Com essa interpretação sob a lente da percepção, Merleau-Ponty acredita estar sendo fiel à análise de Freud. A seu ver, ele só estaria utilizando teorias que o próprio Freud tendia a desenvolver (MERLEAU-PONTY, 1954-1955/2003, p.222).

Outro exemplo de Freud que parece confirmar esta ideia é sobre a alucinação negativa. Trata-se do relato do psicanalista sobre outro fenômeno que poderia ser sentido como uma premonição. Freud diz que, poucos dias depois de ganhar o título de Professor, estava pensando num casal que, poucos meses antes, o havia procurado. Imediatamente, viu-os na rua.

Freud explica esse fato como uma percepção não reconhecida, ou seja, havia visto o casal a alguns metros à sua frente, mas não os tinha reconhecido. Entretanto, essa percepção o teria levado a lembrar-se deles: "mas esta percepção, seguindo o modelo da alucinação negativa, foi posta de lado por algum motivo emocional acentuado, e assim, sustentou a si mesmo espontaneamente como uma fantasia que emerge" (FREUD, apud DEVEREUX, 1953, p.54). Merleau-Ponty observa: "a percepção negativa e dupla de uma totalidade positiva, em todo caso ela é lacunar ou desvio em relação a um todo conhecido de seu estilo - A alucinação negativa: o que é alucinação nela, não conforme ao dado, é o não reconhecimento (...)". (1954-1955/2003, p.264)

Entretanto, essa análise de Merleau-Ponty parece deixar de lado o que realmente é obscuro na telepatia: o que Freud descreve como uma comunicação entre os inconscientes. É certo que a premonição parece ser passível de ser explicada como um fenômeno perceptivo, tal como vimos, mas há casos em que parece haver, de fato, uma comunicação entre inconscientes. Vejamos uma passagem de Freud a título de exemplo:

"tenho frequentemente uma impressão, no curso de experimentos no meu círculo privado, que lembranças disfarçadas de emoções fortes podem ser transferidas com sucesso sem muita dificuldade.
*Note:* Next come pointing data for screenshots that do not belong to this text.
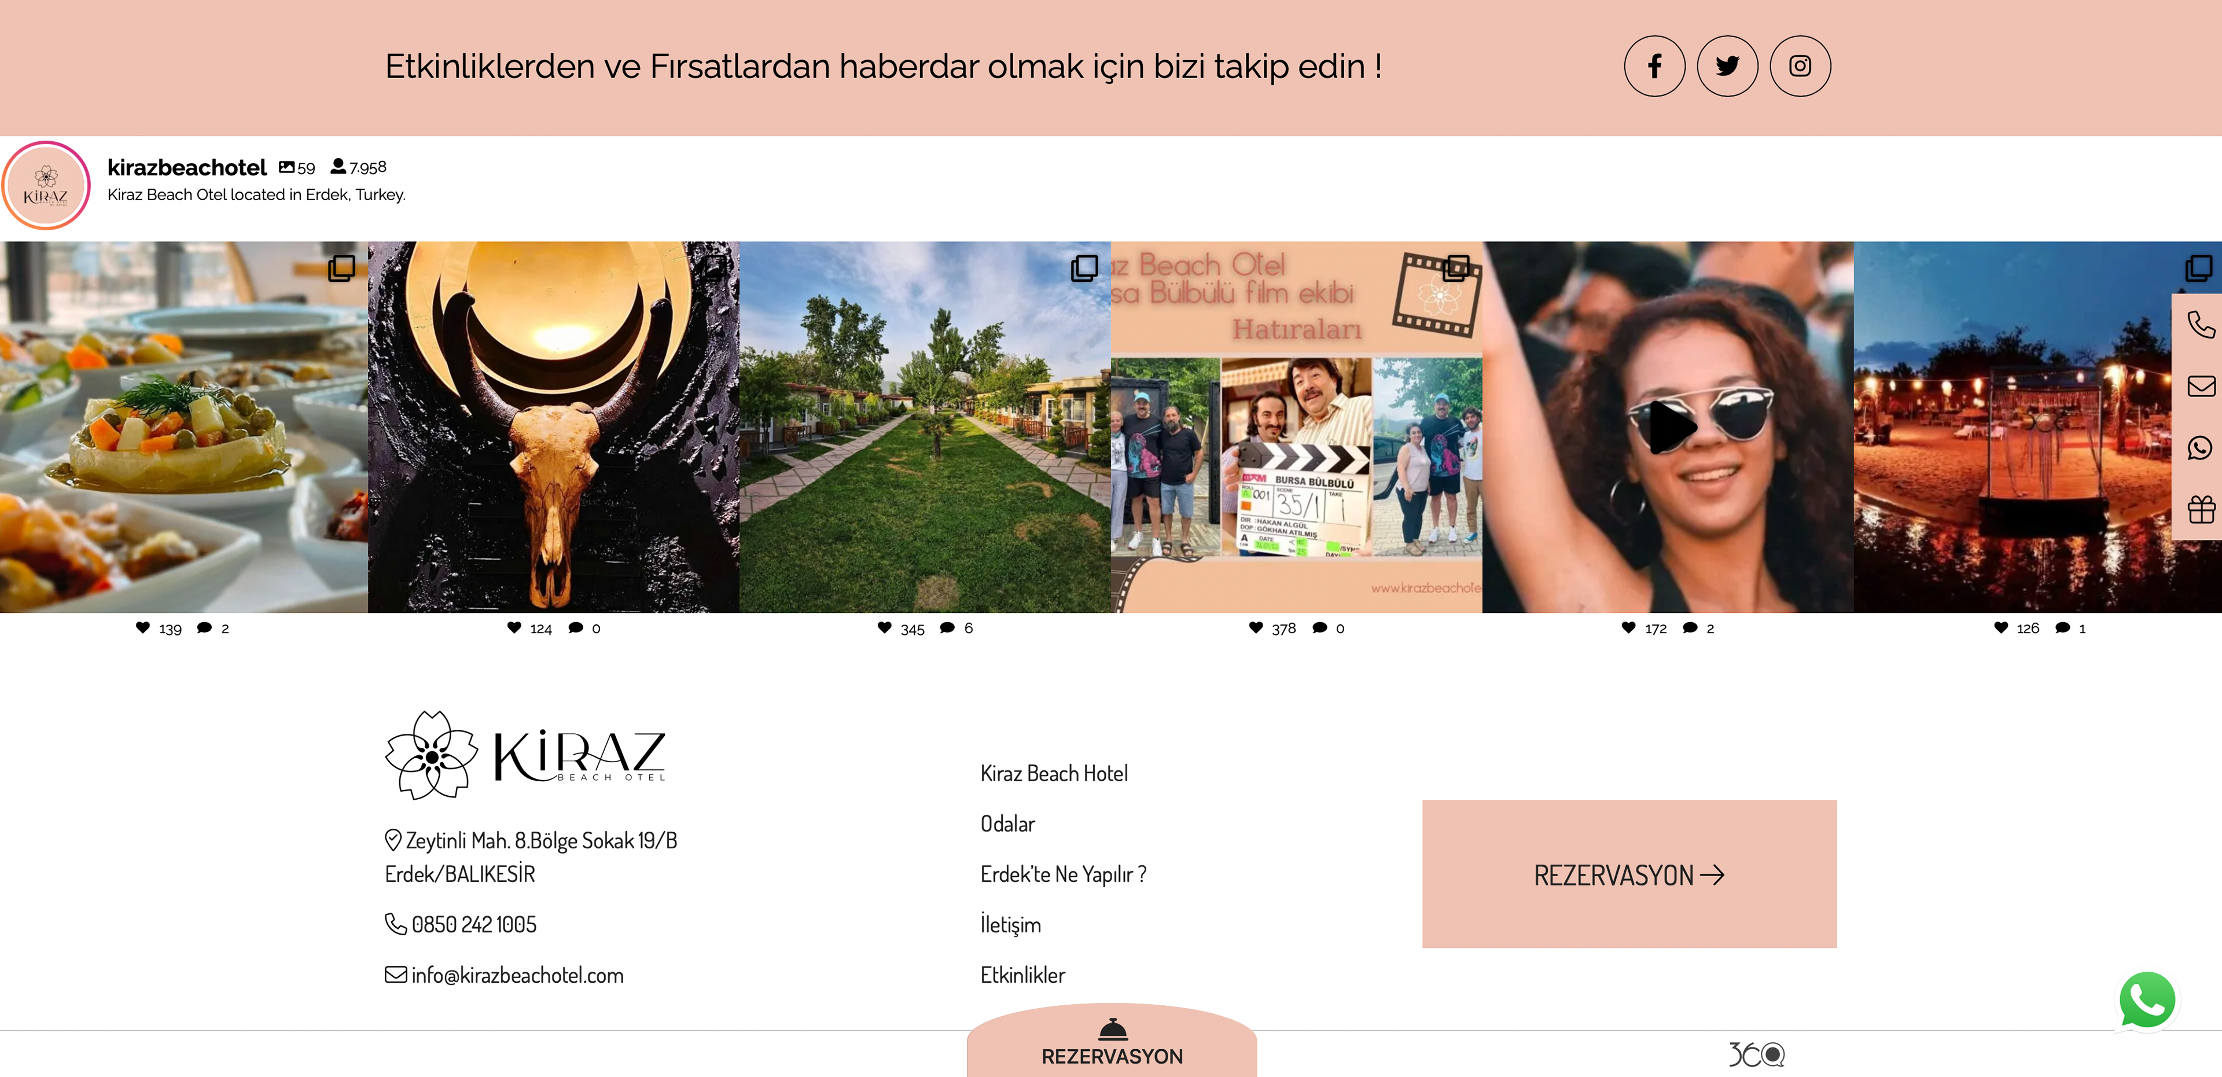Click the phone icon in side panel
This screenshot has height=1077, width=2222.
[2200, 324]
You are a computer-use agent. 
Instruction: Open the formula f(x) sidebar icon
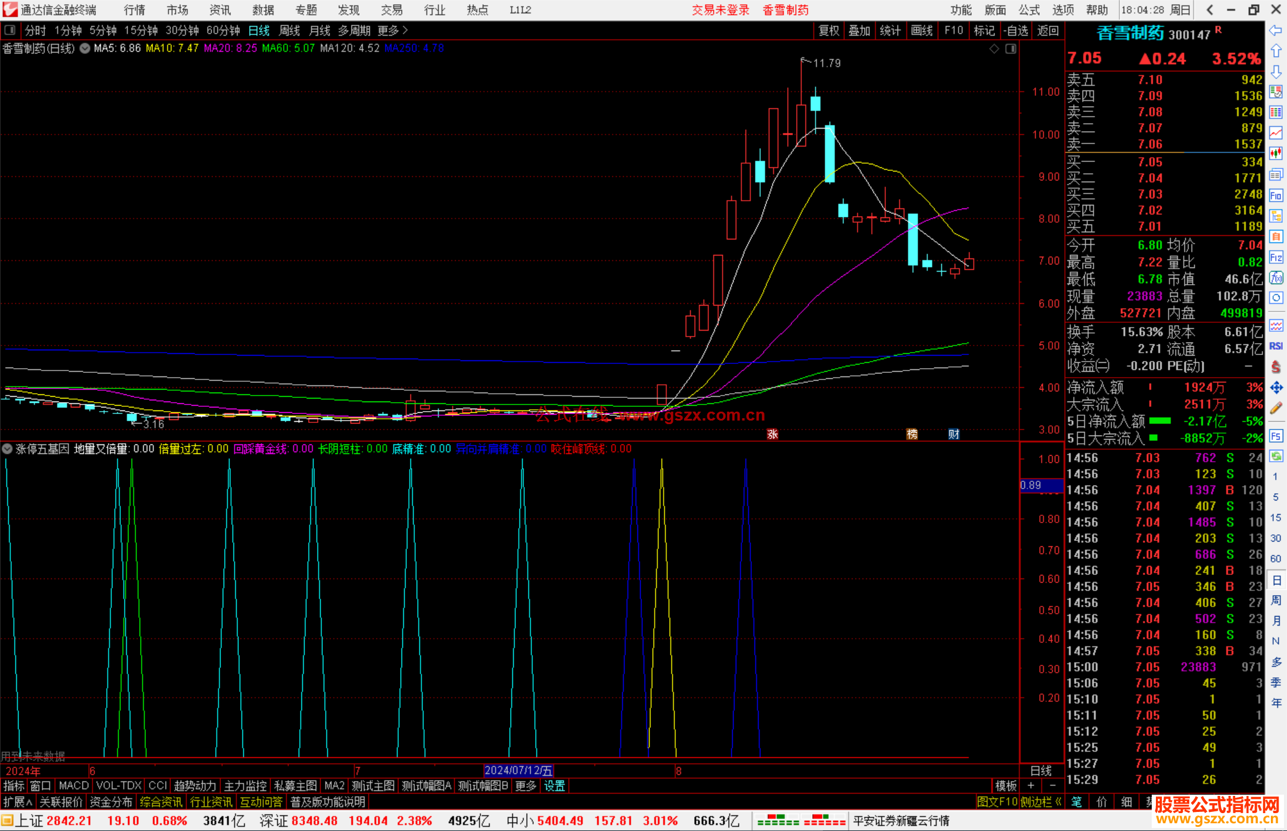1276,278
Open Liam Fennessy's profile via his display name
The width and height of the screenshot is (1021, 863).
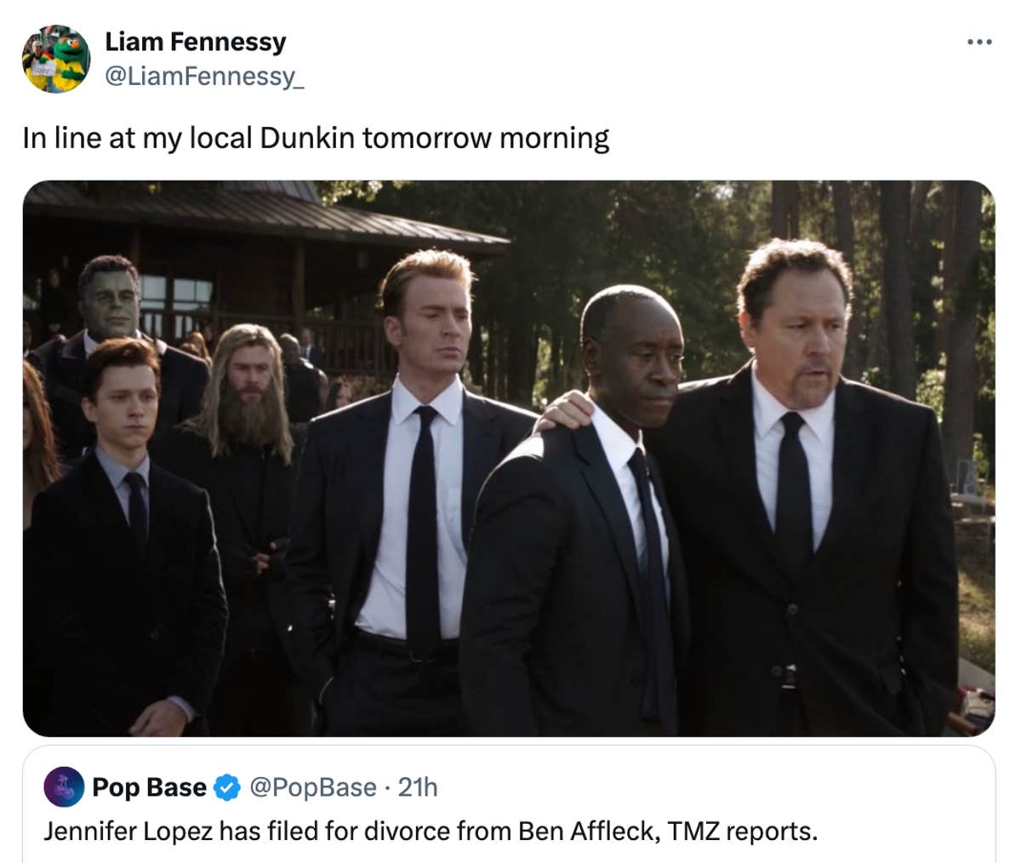click(x=194, y=41)
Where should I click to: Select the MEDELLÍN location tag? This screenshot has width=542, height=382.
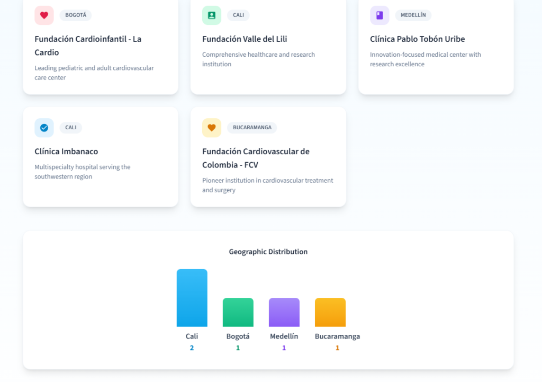(413, 15)
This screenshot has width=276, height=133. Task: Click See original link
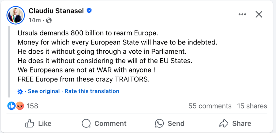click(44, 91)
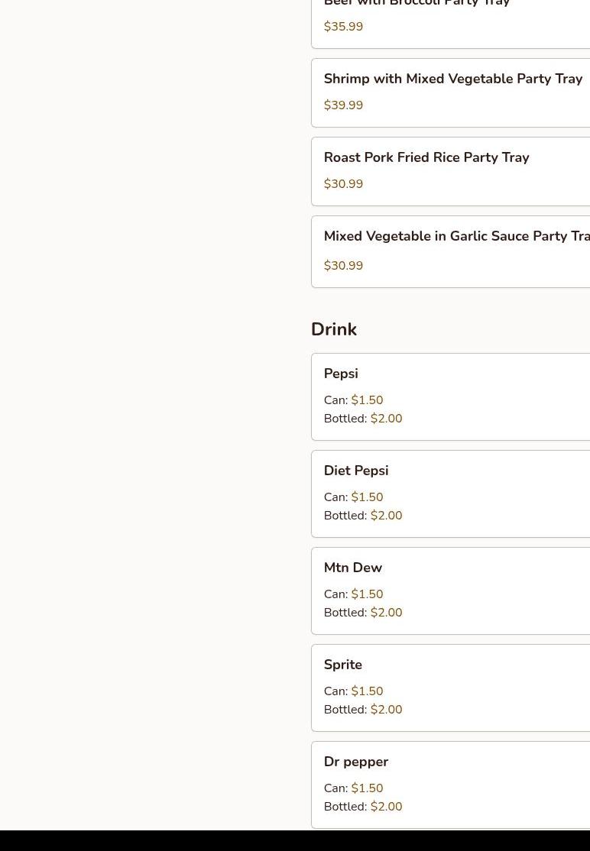
Task: Click Sprite's Can $1.50 price
Action: [367, 691]
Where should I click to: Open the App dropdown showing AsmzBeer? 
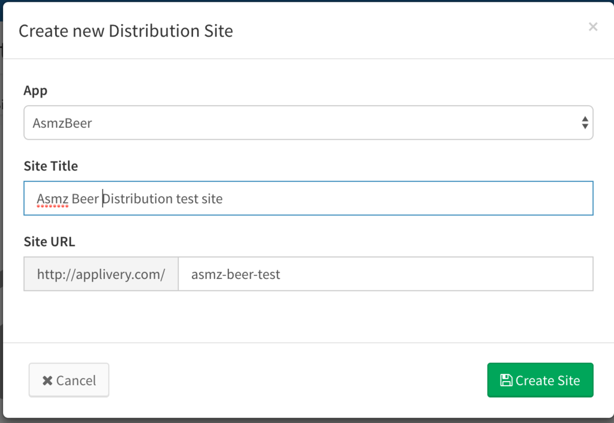(308, 123)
Se alguém tem a coragem de submeter a um exame analítico as associações de uma pessoa para quem os pensamentos são supostamente transferidos, correspondências frequentemente vêm à luz que, de outro modo, permaneceriam não descobertas. Com base em muitas experiências sou inclinado a chegar à conclusão que pensamentos que transferem deste tipo surgem particularmente fácil no momento em que uma ideia emerge do inconsciente ou, em termos teóricos, como se passa dos 'processos primários' aos 'processos secundários'." (FREUD, apud DEVEREUX, 1953, p.89)

Diante desse fenômeno, parece que Merleau-Ponty, menos de cinco anos depois daquelas interpretações, não hesita em descrever essa comunicação tal como se dá no sentir:

"Freud; comunicação dos inconscientes sem que a mensagem seja decifrada por uma percepção sensível. Mas a percepção, ela mesma, comporta esta mesma estrutura: aquilo que vejo, vejo-o como espetáculo para os outros, porque há um

Einfühlung

[acoplamento] com ele e através dele com os outros

sentir

." (MERLEAU-PONTY, 1956-1960/1995, p.351-352)

O que isso significa? Parece-me que o filósofo, aqui, amplia o problema. Não se trata somente de uma percepção-impercepção. Posso sentir esse fenômeno (como dirá: sinto minha nuca queimando).

Ora, essa "ampliação" do problema nos diz algo: o enigmático fenômeno inconsciente só poderia ser descrito a partir do mundo sensível. O curioso é que o próprio Freud parece permitir essa associação ao relacionar a telepatia com a sensibilidade perceptiva. Que se veja essa passagem, por exemplo: "mas nesse ponto é preciso deixar bastante claro que ninguém tem até hoje mantido que o fenômeno da telepatia - a recepção de um processo mental de uma pessoa para outra por meios outros senão pela percepção sensorial - é exclusivamente relacionado aos sonhos". (FREUD apud DEVEREUX, 1953, p.88)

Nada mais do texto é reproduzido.